Although black men are conspicuously successful in many arenas of American life, they are facing a social emergency. Throughout America, but especially in the inner cities, African-American men are disproportionately surrounded by poverty, violence, mass incarceration and disease. A confluence of ills has long conspired to marginalize black men and track them into a trajectory of failure.

But a flurry of recent studies reveal that their decline in socio-economic status is more rapid than previously thought, and prompted the New York Times to publish a front page story in late March on their deepening plight. “Black men in the United States face a far more dire situation than is portrayed by common employment and education statistics,” reads the lead sentence.

The problems afflicting black men have been well-charted both in academia and in the streets, so this information is not exactly new. In fact, African-American activists have long quipped that black men were an endangered species. As these new studies reveal, we still have failed to summon adequate concern for the wide scope of these problems, which I believe have now reached emergency status.

The Times quoted Ronald B. Mincy, professor of social work at Columbia University, who said, “There’s something very different happening with young black men, and it’s something we can no longer ignore.” Mincy is also the editor of Black Males Left Behind, a 2006 book that attempts to quantify the extent of their decline. “Over the last two decades, the economy did great,” he told the Times, “and low-skilled women, helped by public policy, latched onto it. But young black men were falling farther back.”

Mincy favors increased public investment into the education of black men as the most promising strategy. But because of the current political climate, he has few hopes the government will implement such a policy.

The various studies outlined in the Times piece reached sobering conclusions about how we’ve previously understated the extent of black men’s problems.
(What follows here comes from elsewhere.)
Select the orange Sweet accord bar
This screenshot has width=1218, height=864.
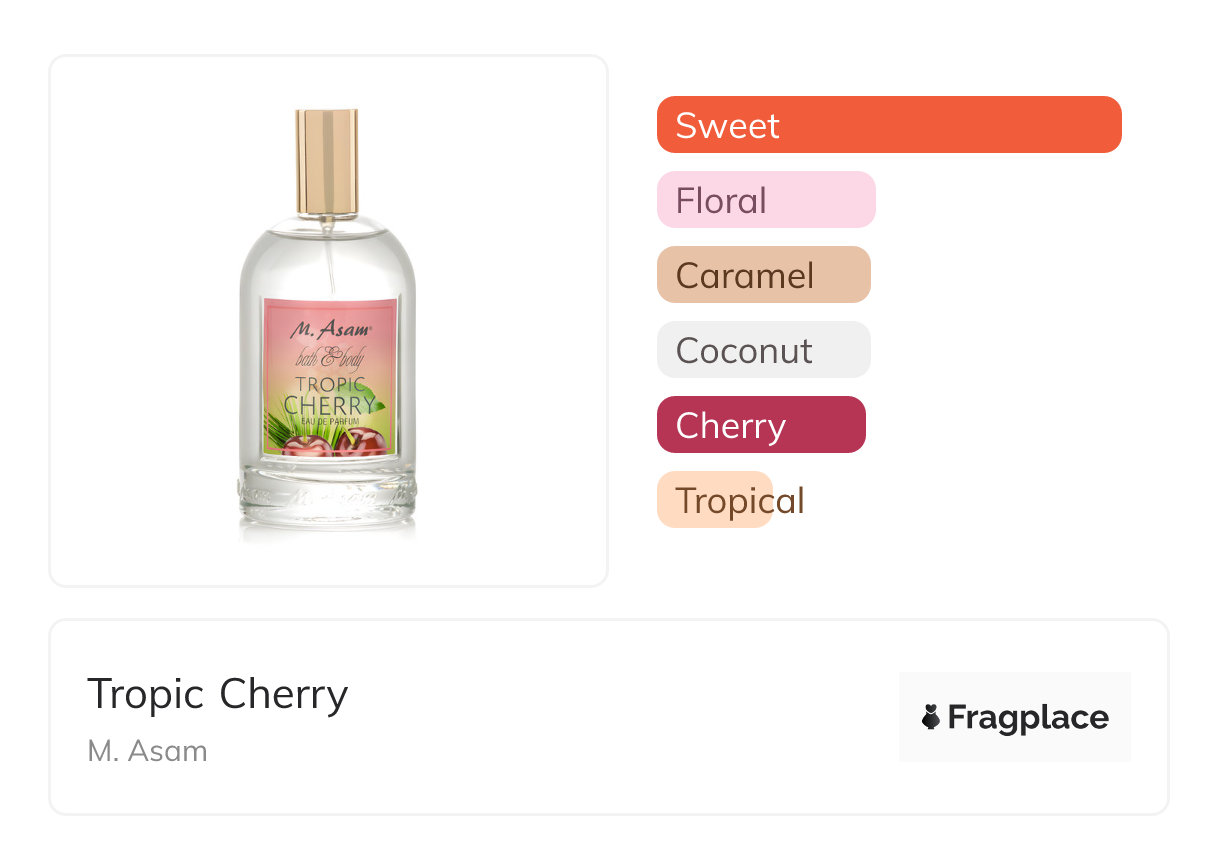point(888,125)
Among other things, the new studies found:

  • More than half of all black men in the nation’s inner cities drop out of high school.
  • More than 70 percent of black male high school dropouts in their 20s were out of work in 2004.
  • By their mid-30s, 60 percent of high school dropouts have served time in jail.

The scholars cite many reasons for this deterioration. Primary among them are bad schools, absent parents, racism, structural changes in the economy and a subculture that glorifies gangsterism.

The Times piece is just the latest in several articles that have brought attention to this growing crisis and its many implications. Perhaps the most distressing implication is the growing gender imbalance between black men and black women.

The toll of inner-city life is serving to de-populate many black communities of its men. I wrote about this problem last year in a column, “Black Men: Missing,” that examined these gender imbalances. Homicidal violence, life-style morbidity, environmental hazards and mass incarceration are depleting the ranks of African-American males at an alarming rate, I wrote. This gap threatens to destabilize the black community in ways no outside force has managed to in the entire history of African Americans, most of whom are the progeny of enslaved Africans.

In most of America’s cities, black women outnumber black men by large margins and the gap grows wider as women become more educated. But even as they prosper, black women still withstand the worst of urban poverty as single parents in their disinvested neighborhoods.

I’d like to focus on other subjects, but the ramifications of the current crisis are too broad and deep, with ominous implications for the nation at large.

Salim Muwakkil is a senior editor of In These Times, where he has worked since 1983. He is the host of "The Salim Muwakkil" show on WVON, Chicago's historic black radio station, and he wrote the text for the book HAROLD: Photographs from the Harold Washington Years.